EXERCISE
The reply should hold nothing except the lines from the one with "The image size" through the end of the entries, duplicated exactly and with no pictures.

(Stored records)
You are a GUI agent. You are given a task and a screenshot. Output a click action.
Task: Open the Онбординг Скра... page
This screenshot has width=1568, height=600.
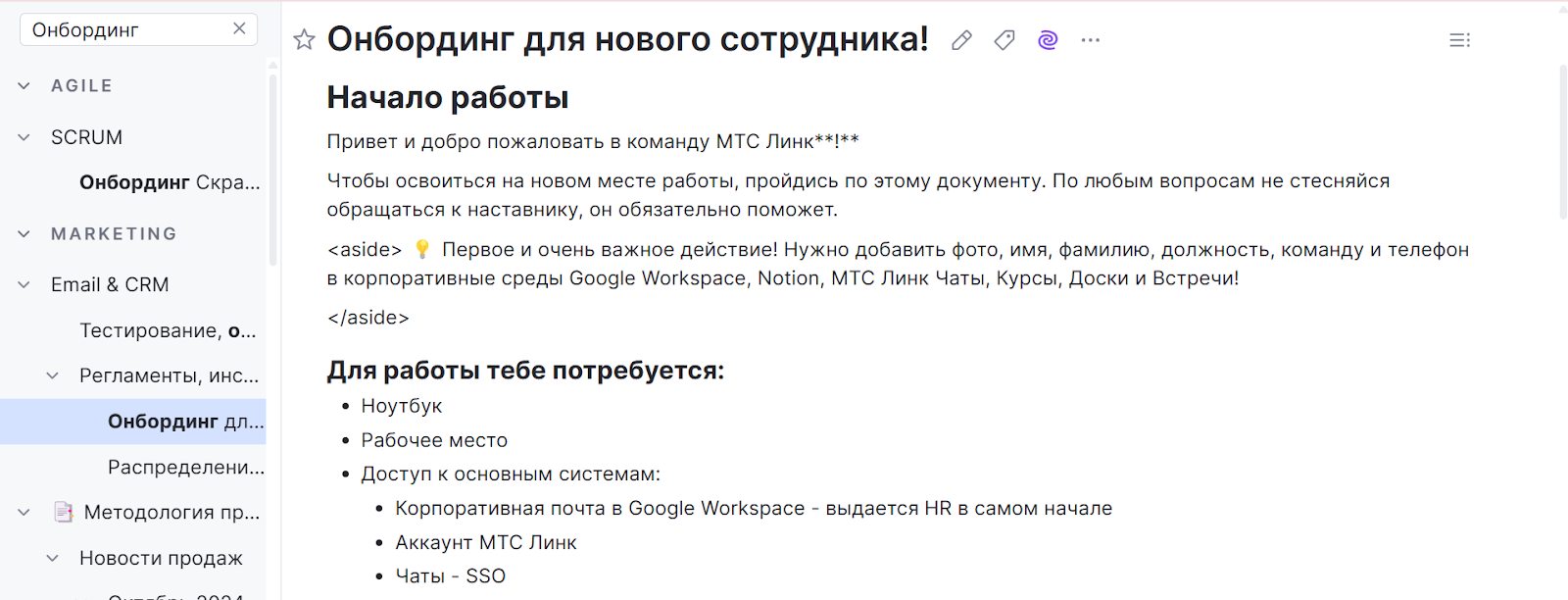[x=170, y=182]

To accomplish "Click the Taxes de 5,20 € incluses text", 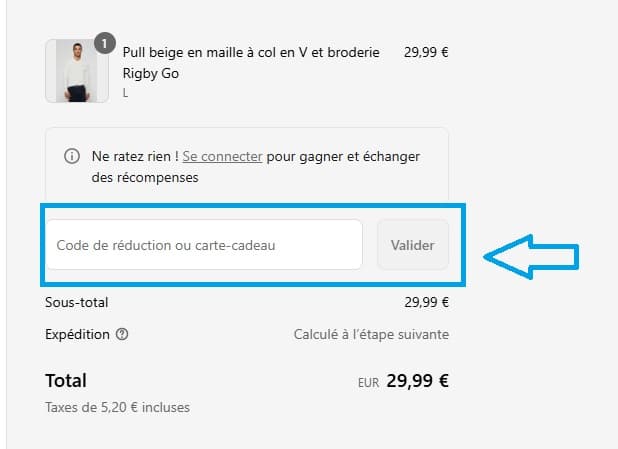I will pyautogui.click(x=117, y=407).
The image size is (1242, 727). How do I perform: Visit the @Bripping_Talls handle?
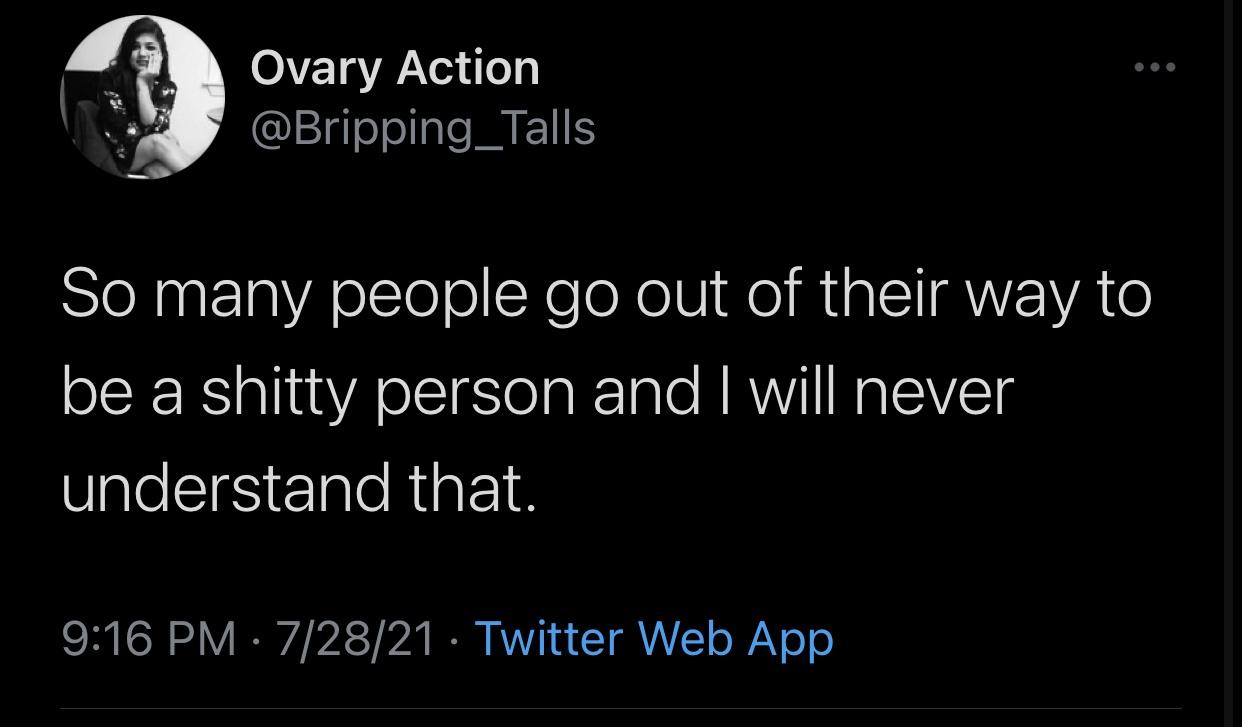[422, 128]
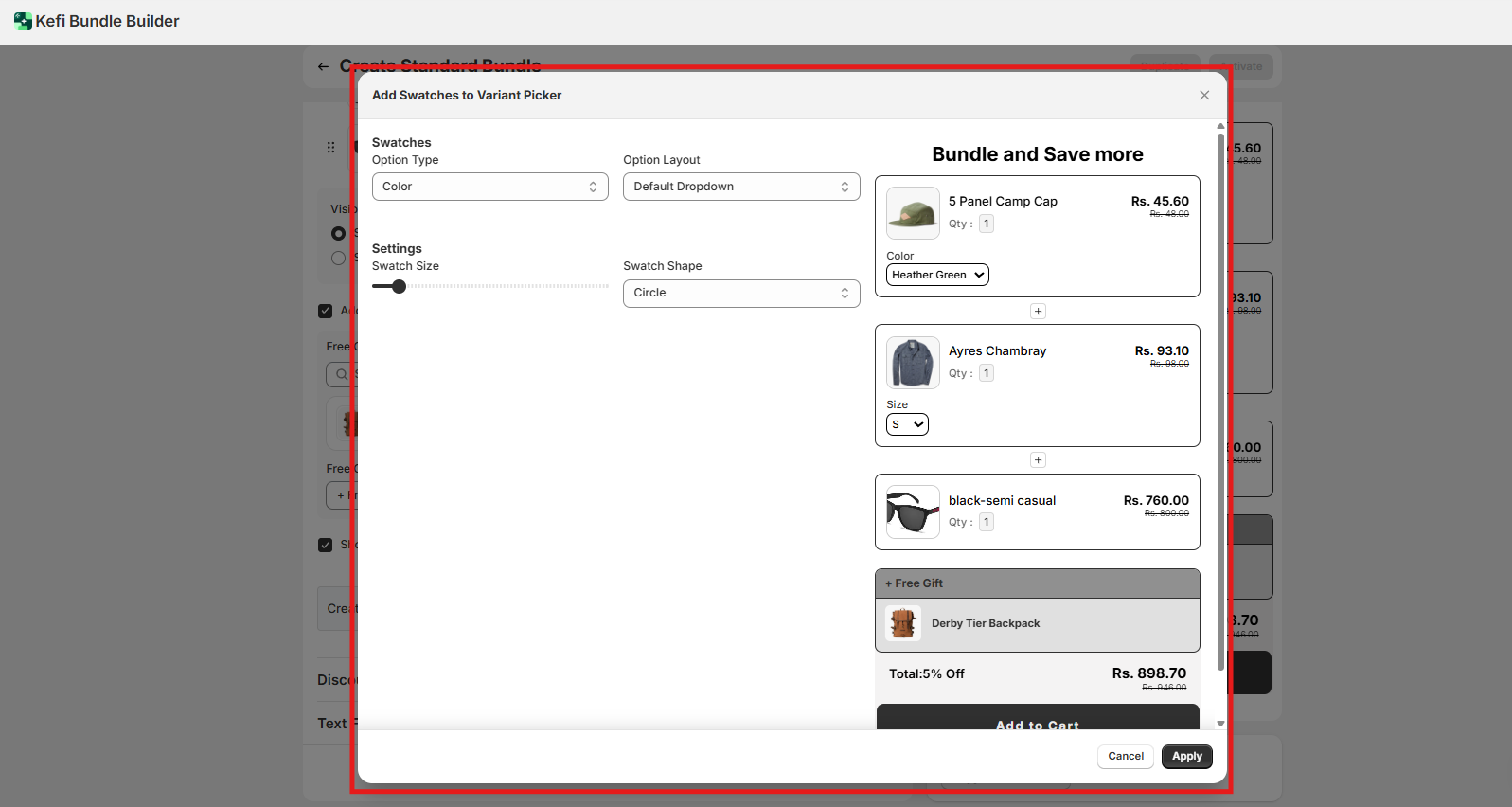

EXERCISE OUTPUT
The image size is (1242, 727). How do I perform: Visit the @Bripping_Talls handle?
[422, 128]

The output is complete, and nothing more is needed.